SUICIDAL BEHAVIOR MAY BE LINKED TO PROBLEMS IN CANNABINOID SYSTEM

Anandamide, a naturally occurring brain lipid, has been shown to bind to cannabinoid CB1 receptors in the brain and mimic the effects of the active ingredient in marijuana. Chronic alcohol has been shown to increase the brain levels of anandamide and reduce the CB1 receptor density in the rodent brain. Knowing the mood and cognition altering ability of cannabinoids and alcohol, and the association between depression and alcohol abuse to suicide, scientists at the New York State Psychiatric Institute (NYSPI) and Nathan Kline Institute (NKI) became interested in the role of the cannabinoid system in depression and suicide. Now, for the first time researchers have linked the CB1 receptors to depression and suicide.

The new finding is reported in the February issue of Molecular Psychiatry. Dr. Appa Hungund and colleagues examined the prefrontal cortices of 10 individuals who had a lifetime diagnosis of major depression and who committed suicide (age 13-77) and 10 non-suicide controls (age 15-79). CB1 receptor density and cannabinoid signaling (function) were significantly higher in the prefrontal cortex of those who had committed suicide versus those in the control group.

The prefrontal cortex is the region in the brain that is linked to aggression and impulsivity, behaviors common in suicide attempters. The study was conducted with the post-mortem human brain tissue provided by Drs. Victoria Arango and John Mann from their brain tissue collection at NYSPI.

“Our findings suggest that the cannabinoid system may be working in concert with the serotonergic and adrenergic systems to provoke suicide in individuals with major depression,” said Dr. Hungund and Dr. Vinod Yaragudri of NKI, another collaborator on this study. “Therefore, drugs targeting the cannabinoid system may have therapeutic value in the treatment of suicidal and depressive behaviors.”

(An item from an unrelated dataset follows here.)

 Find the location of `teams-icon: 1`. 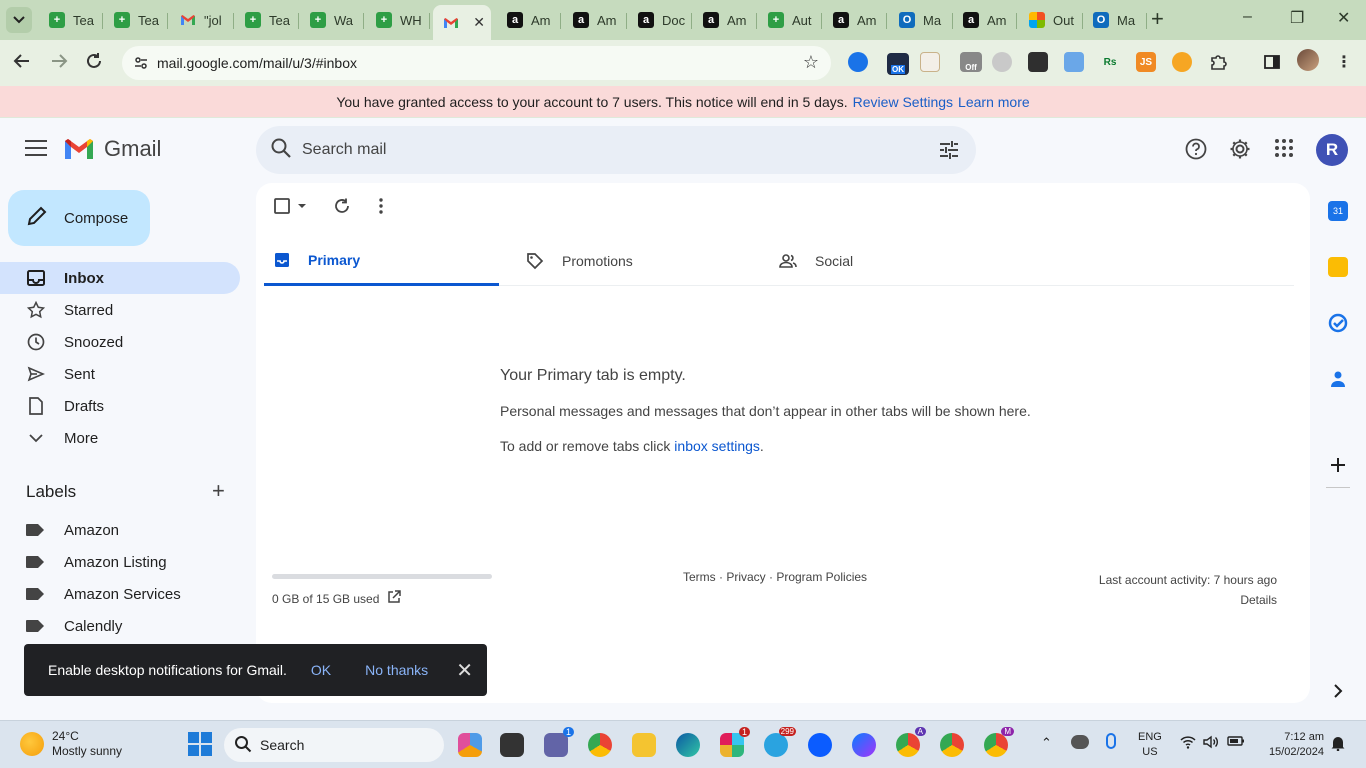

Noting the difficulties in determining whether the abnormalities found in the prefrontal cortex could be attributed to the presence of major depression or were a result of the suicidal act, itself, the authors wrote: “…future studies should test for the differences between suicide victims with a history of major depression and non-depressed suicides and or depressed and normal subjects who died by similar cause of death.”